• _Source data_:
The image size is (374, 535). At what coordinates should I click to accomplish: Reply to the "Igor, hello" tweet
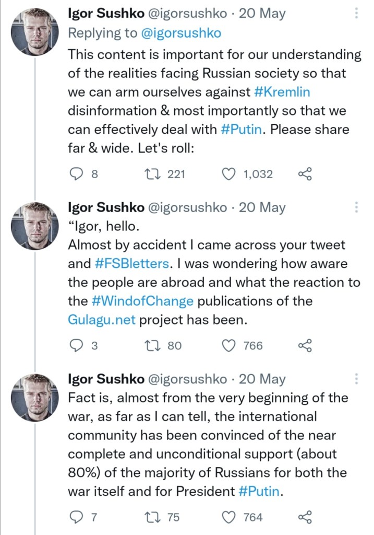point(76,346)
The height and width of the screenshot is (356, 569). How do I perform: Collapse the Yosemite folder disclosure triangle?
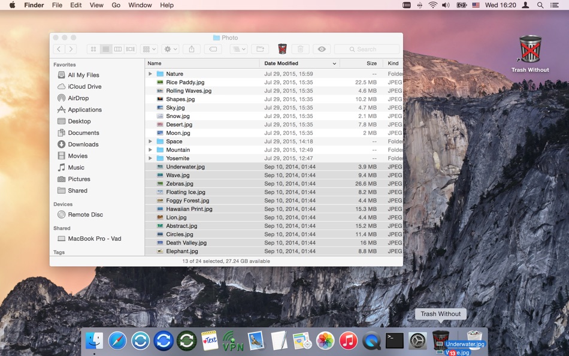pyautogui.click(x=150, y=158)
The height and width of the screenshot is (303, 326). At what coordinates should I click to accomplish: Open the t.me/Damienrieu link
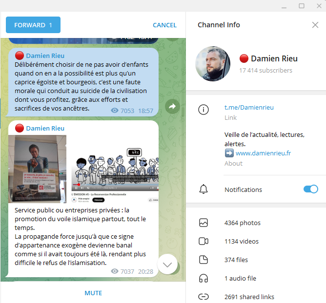tap(249, 107)
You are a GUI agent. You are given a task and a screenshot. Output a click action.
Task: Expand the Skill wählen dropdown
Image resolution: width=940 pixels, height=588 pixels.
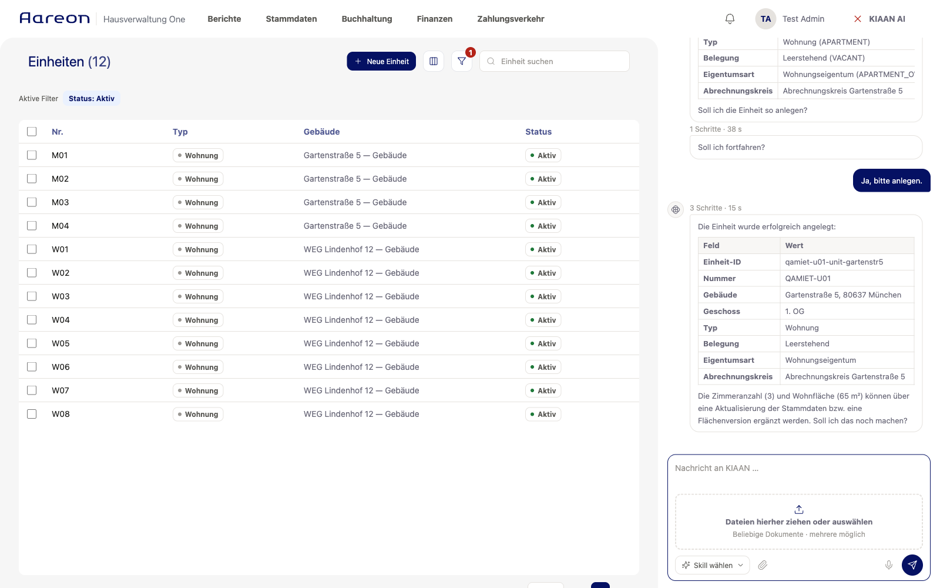click(x=713, y=565)

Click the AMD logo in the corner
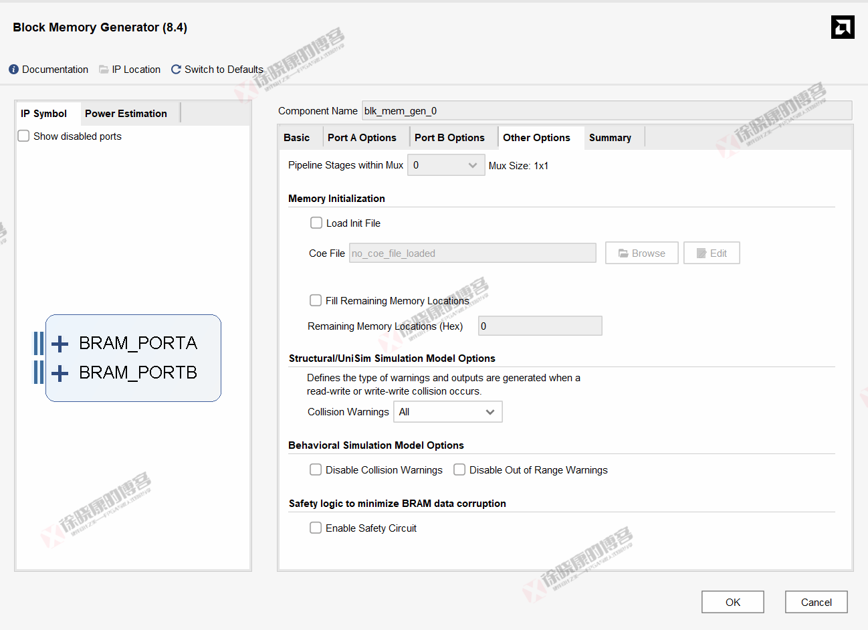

• _The task_:
What is needed is an exact repeat of only the lines from the one containing "The height and width of the screenshot is (356, 569)." through the last line of the listing above, both ends included, without the pictures.

• _Answer box_:
The height and width of the screenshot is (356, 569). How do I perform: Collapse the Yosemite folder disclosure triangle?
pyautogui.click(x=150, y=158)
The height and width of the screenshot is (303, 326). At what coordinates should I click to accomplish: Open the t.me/Damienrieu link
tap(249, 107)
You are a GUI agent. You are given a task and a screenshot. Output a click action.
Task: Expand the Skill wählen dropdown
Image resolution: width=940 pixels, height=588 pixels.
click(x=713, y=565)

Click the AMD logo in the corner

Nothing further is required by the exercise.